I’ve been looking through a borrowed copy of Fr. Michael Gelsinger’s Orthodox Hymns in English, published by the Antiochian Archdiocese in 1939. This is a significant work, and Gelsinger’s hymns are still used to this day. I’ll write more about this book in the future, but I found the following paragraph, from the Introduction, to be especially interesting:
Other religions in America have hymnbooks containing six hundred or more melodies; Orthodoxy in English, though rightfully heir to the grandest and richest score of music in existence, would only with difficulty command as many as fifty melodies. Our lack of Orthodox hymns that can be sung in English has already encouraged the use of substitutes: rumor tells of Parishes that use Protestant hymnbooks, — in one case, at least, the Billy Sunday collection; and in another a book of “Pentecostal Hymns.” Can we calmly face a future which might add “Brighten the Corner Where You Are” and “Beautiful Isle of Somewhere” to the treasures of Orthodox devotion?
No, Gelsinger answers: “It is, of course, as unthinkable as it is unnecessary that we should permit any such development.” His answer? Translate Orthodox music from all the traditions — Greek, Russian, Antiochian, Bulgarian, Romanian, etc. — into the English language.
Every tradition of our Orthodox music should find a home in every Parish in America; for American Orthodoxy inherits the music of every national Orthodox Church abroad. It is usual to say that our children will all be Americans together; but that is only one face of the truth. It is equally true that each of our children as an Orthodox Christian is as much Russian as he is Greek, as much Greek as he is Syrian, as much Syrian as he is Bulgarian or Rumanian: for he is the rightful heir of everything Orthodox that has ever entered this country.

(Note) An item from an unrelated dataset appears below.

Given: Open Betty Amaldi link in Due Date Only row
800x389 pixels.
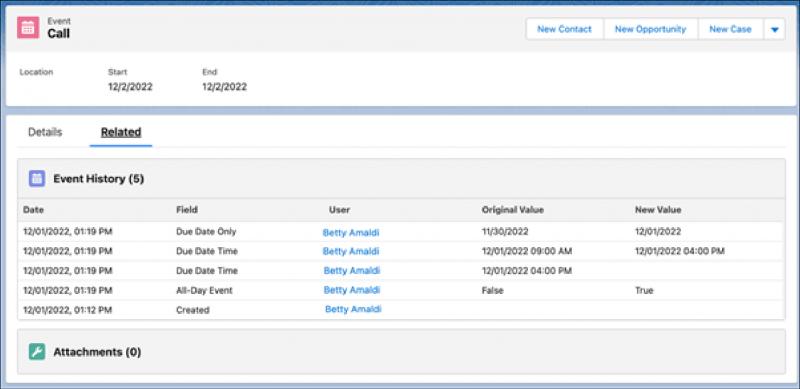Looking at the screenshot, I should pyautogui.click(x=351, y=233).

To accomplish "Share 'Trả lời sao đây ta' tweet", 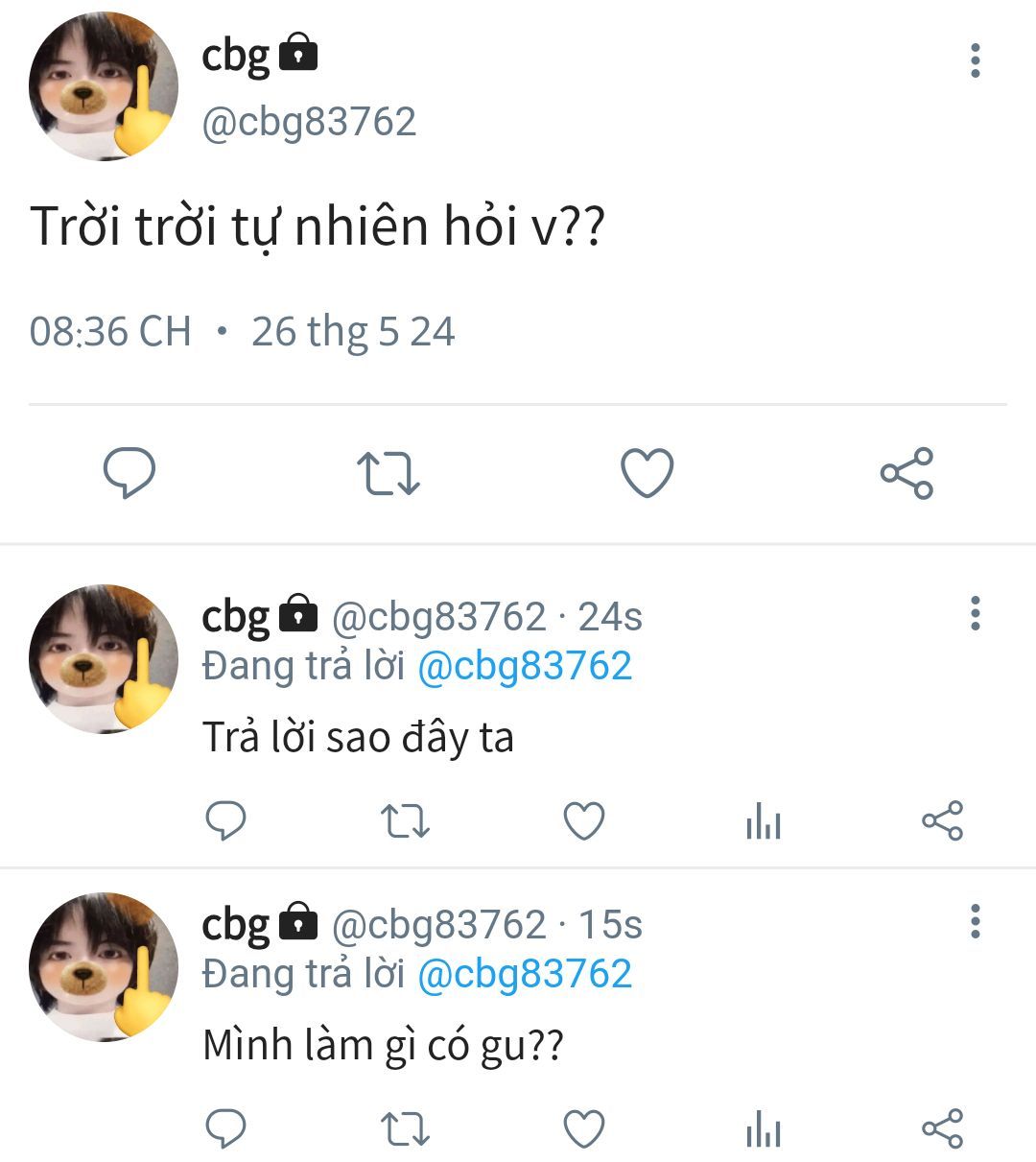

Here, Gelsinger sounds a lot like Fr. Ingram Nathaniel Irvine and Fr. Leonid Turkevich before him, and like countless people today. But back in 1939, Gelsinger’s views were pretty cutting-edge. They had a substantial influence on the development of American Orthodoxy in the decades that followed.
Glad to see you’ve posted on Fr. Michael Gelsinger. Theologically, from a dogmatic perspective, and even pastoral, he is probably rather forgetful, as most of us Orthodox in America will be, but he is important in the development of music used by the Antiochians. He and his wife, Mary, were also important with regard to educational materials. They both tried hard to get Orthodoxy in America up to the speed of the American context in an appropriate way, despite their other flaws.
Fr. Michael’s memory lives on mostly through the liturgical translations published in English by Holy Transfiguration Monastery (HTM) in Boston where Fr. Michael was tonsured Fr. Theodore in monasticism and where he lived out his final years and reposed. Fr. Michael’s liturgical translations were voluminous, but he published very few as he was constantly polishing them. His works were willed to HTM and they continue to express their gratitude to Fr. Michael in translations such as their well-known Psalter, Great Horologion, Pentecostarion, etc. I’m not sure how much Fr. Michael was depended upon for the Menaion that HTM has published, but I would certainly be interested to know, as this was a monumental accomplishment.
I am new to this site, and was chrismated almost 4 years ago into the Orthodox Church, coming from a Protestant background. Such hymns as were mentioned by name in the article probably shouldn’t have been part of a true worship service in any church, but I think it’s a mistake to dismiss all hymns of the protestant churches. In the light of liturgical hymns, it is easy to separate the chaff from the wheat, so to speak; some hymns are really not worthy of inclusion, but there are quite a few hymns that I remember that are very solid, theologically and Scripturally. I am not the only person I know of who misses some of those hymns.